Os sinais de rádio são bons aliados para estudos de sistemas estelares distantes, já que podem fornecer informações importantes sobre as características dos exoplanetas que orbitam estas estrelas. Assim, cientistas da Rice University encontraram uma forma de determinar, a partir da atividade na magnetosfera no lado noturno destes mundos, quais são aqueles que têm maiores chances de produzir sinais identificáveis.

O estudo foi liderado por Anthony Sciola e mostrou que, enquanto as emissões de rádio no lado diurno dos exoplanetas parecem aumentar durante a atividade das estrelas, as que ocorrem no lado noturno provavelmente vão complementar o sinal com emissões significativas. Esta é uma descoberta importante para o estudo dos exoplanetas, porque a magnetosfera indica o quanto o planeta estaria protegido do vento solar emitido por sua estrela.
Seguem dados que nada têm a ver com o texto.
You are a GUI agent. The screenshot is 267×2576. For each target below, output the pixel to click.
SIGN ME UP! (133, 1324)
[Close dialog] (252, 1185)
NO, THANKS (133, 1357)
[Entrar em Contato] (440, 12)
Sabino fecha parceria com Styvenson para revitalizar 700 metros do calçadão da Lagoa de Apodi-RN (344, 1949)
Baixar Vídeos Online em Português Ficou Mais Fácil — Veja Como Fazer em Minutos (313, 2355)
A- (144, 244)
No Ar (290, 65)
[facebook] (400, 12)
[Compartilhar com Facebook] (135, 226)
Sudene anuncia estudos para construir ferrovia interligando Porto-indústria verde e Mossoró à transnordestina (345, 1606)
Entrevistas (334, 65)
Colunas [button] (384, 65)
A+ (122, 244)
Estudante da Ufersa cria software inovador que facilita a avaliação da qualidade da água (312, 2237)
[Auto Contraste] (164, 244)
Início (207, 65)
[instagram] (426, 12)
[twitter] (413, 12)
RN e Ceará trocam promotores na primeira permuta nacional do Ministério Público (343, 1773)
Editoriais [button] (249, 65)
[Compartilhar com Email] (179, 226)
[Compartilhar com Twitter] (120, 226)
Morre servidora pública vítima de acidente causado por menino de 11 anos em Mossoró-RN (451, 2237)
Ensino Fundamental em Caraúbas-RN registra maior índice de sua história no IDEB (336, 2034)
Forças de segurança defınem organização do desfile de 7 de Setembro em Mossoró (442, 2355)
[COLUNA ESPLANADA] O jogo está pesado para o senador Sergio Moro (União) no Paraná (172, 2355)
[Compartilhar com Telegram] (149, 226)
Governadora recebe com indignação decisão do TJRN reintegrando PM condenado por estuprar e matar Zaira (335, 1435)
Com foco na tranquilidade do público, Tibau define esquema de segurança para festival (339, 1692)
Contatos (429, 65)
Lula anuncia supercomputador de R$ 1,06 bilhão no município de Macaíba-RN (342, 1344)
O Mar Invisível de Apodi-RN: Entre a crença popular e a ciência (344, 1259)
Nesta representação, a estrela do planeta fica no canto superior esquerdo, e o brilho colorido são as emissões de rádio em diferentes intensidades, sendo que a maior parte delas vem do lado noturno do planeta (Imagem: Reprodução/Anthony Sciola/Rice University)
Nesta representação, a estrela do planeta fica no canto superior esquerdo, e o brilho colorido são as emissões de rádio em diferentes intensidades, sendo que a maior parte delas vem do lado noturno do planeta (Imagem: Reprodução/Anthony Sciola/Rice University)

Hoje, os astrofísicos já entendem bem as magnetosferas presentes no Sistema Solar com base em uma ferramenta que estabelece uma relação linear entre o vento solar e as emissões de rádio nos planetas que estão no caminho destas emissões. Contudo, ao tentar aplicá-la a outros sistemas estelares, os pesquisadores tiveram sucesso limitado. Para Frank Toffoletto, co-autor do estudo, isso aconteceu porque os modelos foram usados com base no que se sabia sobre o Sistema Solar: “um modelo dinâmico com todo esse comportamento pode significar que o sinal é, na verdade, muito maior que aquilo que os modelos antigos sugerem”, explica.

Então, Anthony trabalhou com estes modelos e os levou aos seus limites para entender como os sinais dos exoplanetas podem ser detectados. Assim, eles produziram um modelo numérico para conseguir estimativas das emissões que ocorrem na região polar dos exoplanetas, para compreender como ocorrem em totalidade. Como as emissões noturnas vêm de várias partes da magnetosfera, a soma delas quando há forte atividade da estrela podem aumentar consideravelmente as emissões totais do planeta.

O autor notou que o modelo funciona melhor para os sistemas de exoplanetas devido à distância em que estão. “Você precisa estar muito longe para ver o efeito. É difícil dizer o que acontece na Terra em escala global — é como tentar assistir a um filme sentado ao lado da tela, porque você receberá somente uma pequena parte disso”, disse. Além disso, como a ionosfera terrestre bloqueia sinais de rádio liberados por exoplanetas semelhantes à Terra, seria necessário ter um complexo de satélites ou até uma instalação no lado escuro da Lua para identificar os sinais vindos de sistemas distantes.

O artigo com os resultados do estudo foi publicado na revista The Astrophysical Journal.